From 10 June to 18 July 2026, Ceysson & Bénétière Lyon is hosting an exhibition dedicated to David Tremlett, a leading figure in British abstraction
For over fifty years, David Tremlett has been building a unique body of work at the intersection of drawing, architecture and space. Created in pastel or graphite, his compositions transform the surface into a field of tensions, rhythms and movements. Colour never acts merely as a decorative element: it structures the space, directs the eye and physically alters perception.
The selection on display brings together major works from the 1970s to the present day, allowing visitors to trace the evolution of an immediately recognisable formal language. The large pastels of the 1980s — Untitled Mexico1 (1984), No Knowing in Asia (1985) and 9,2,86 (1986) — bear witness to a pivotal moment in Tremlett’s practice, when drawing began to move beyond the traditional frame towards an architectural experience. The geometric forms seem to extend beyond the support, as if the works were already seeking to occupy the wall and the surrounding space.
This relationship with architecture runs through his entire body of work. Trained as a sculptor, Tremlett developed a practice very early on that rejects the autonomy of the object in favour of a dialogue with the surroundings. The compositions do not represent space: they construct it. Angles, flat areas of colour, oblique lines and chromatic balances create silent structures that directly engage the viewer’s body.
Pastel plays an essential role here. Applied by hand and rubbed directly onto the paper, it retains a powdery, fragile texture that contrasts with the rigour of the geometric constructions. This tension between stability and vulnerability gives the work a distinctive presence: the forms appear structured whilst remaining open, sensitive and precarious.
Several titles evoke places or journeys — Mexico, Siam, Zanzibar, Central Finland, Songwe Wongwe. Yet the works never belong to the realm of the travelogue or documentary representation. The geographical references function instead as starting points absorbed into an abstract vocabulary. This exhibition specifically chooses to view this dimension from a distance. Travel is not celebrated here as a romantic mythology of the nomadic artist, but considered as a component of a Western practice of mobility and aesthetic appropriation of the world.
Through this seemingly universal geometric abstraction, Tremlett’s work raises important critical questions today. How does a place become a form? What remains of cultural or political realities once they have been translated into the language of abstraction? The works thus generate a fruitful ambiguity: they oscillate between a sensitive awareness of the spaces traversed and the neutralisation of their singularities.

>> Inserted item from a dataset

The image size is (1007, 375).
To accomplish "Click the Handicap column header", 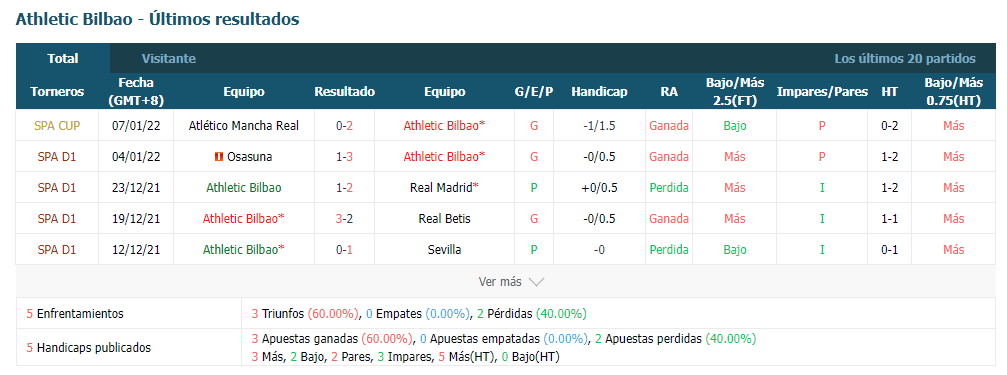I will pyautogui.click(x=599, y=92).
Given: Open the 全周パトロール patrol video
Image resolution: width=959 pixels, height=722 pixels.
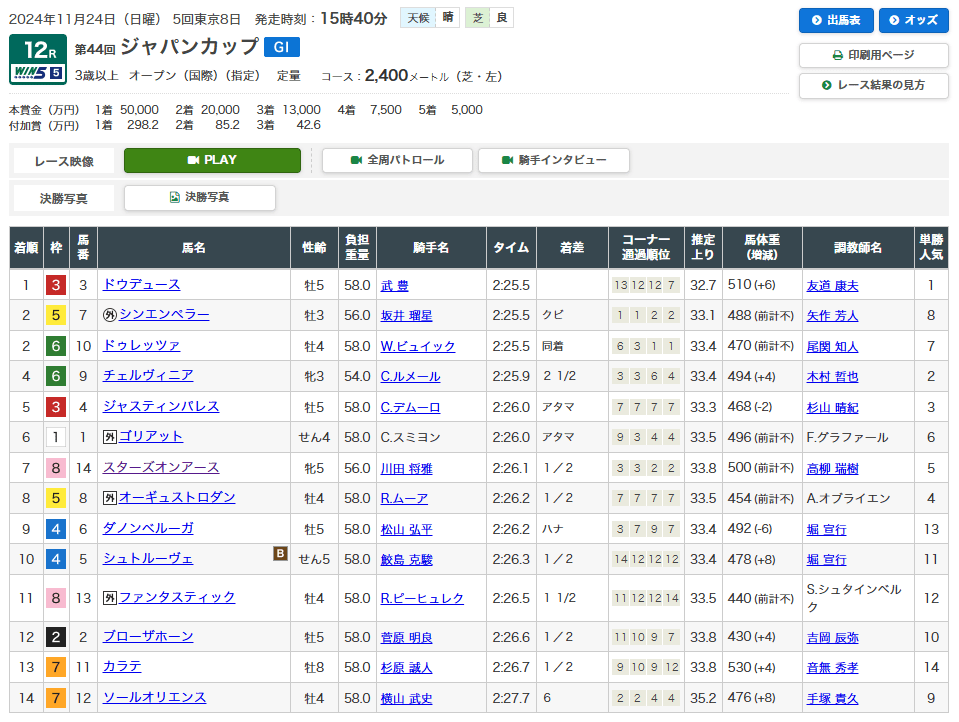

Recent pieces, such as Drawing for a Small Enclosed Room (2022), Add and Subtract ‘b’ (2022) or the Construction series (2017), show a shift towards even more reduced and architectural structures. The vocabulary is streamlined around a few essential elements—lines, coloured masses, internal divisions—as if the artist were seeking to achieve a minimal form of spatial organisation.
This selection thus highlights the enduring strength of David Tremlett’s work: a practice capable of occupying space with restraint, of constructing without imposing, and of maintaining, behind the geometric rigour, a profound material and perceptual fragility.